[PATCH] Test failures in GCC ASan testsuite on ARM Linux due to FP format mismatch between libsanitizer and GCC.

Alexey Samsonov vonosmas at gmail.com
Wed Aug 6 15:43:29 PDT 2014


================
Comment at: lib/sanitizer_common/sanitizer_stacktrace.cc:65
@@ -44,3 +64,3 @@
   size = 1;
-  uhwptr *frame = (uhwptr *)bp;
-  uhwptr *prev_frame = frame - 1;
+  stack_bottom = Max(stack_bottom, (uptr)&size);
+  uhwptr *frame = GetCanonicFrame(bp, stack_top, stack_bottom);
----------------
Yury Gribov wrote:
> Maxim Ostapenko wrote:
> > Alexey Samsonov wrote:
> > > This line is wrong. It assumes that FastUnwindStack() is called in the same thread for which we provide stack_top/stack_bottom. I believe this function describes a generic unwinding algorithm, and there's no place for hack like this here.
> > > 
> > > Why do you need it?
> > Hm, stack_bottom is simply stack_top - kStackSize (8 MB), isn't it? So, we have 8 MB interval for "valid" stack addresses. But in Linux stack grows dynamically, so if access address is, for example, in the middle of this interval, this can cause a segmentation fault, because libc hasn't mapped this memory yet. So we need something like this to prevent this error. You are right, this will work only in case if FastUnwindStack() is called in the same thread for which we provide stack_top/stack_bottom, but if it is called in another thread, how can we implement such kind of protection?
> Can we do stack_bottom = Max(stack_bottom, bp) instead?
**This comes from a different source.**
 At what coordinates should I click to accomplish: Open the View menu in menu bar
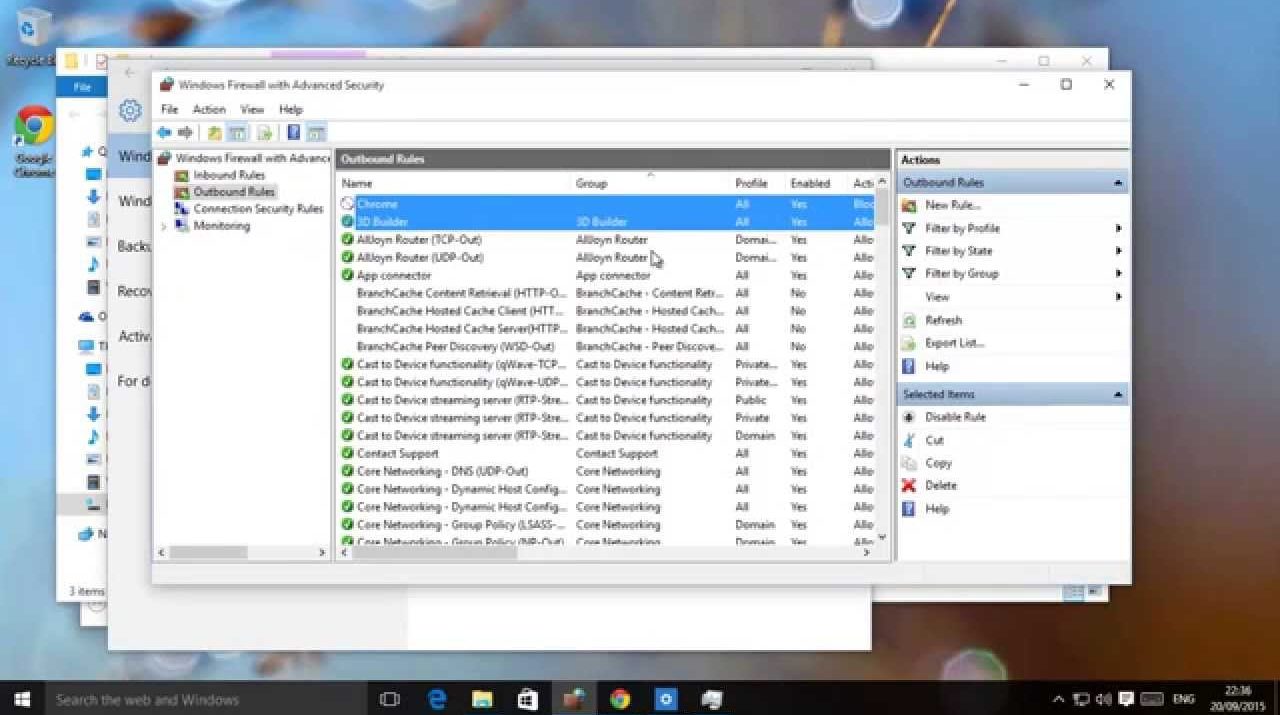[x=252, y=109]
Stack size is not always 8Mb, it's configurable in many ways. And, yes, it grows dynamically. But we don't assume that the whole interval from stack_top to stack_bottom is accessible. We would access unmapped memory only if there's a bug in unwinding algorithm or the frame pointers are broken. Do you actually observe such cases?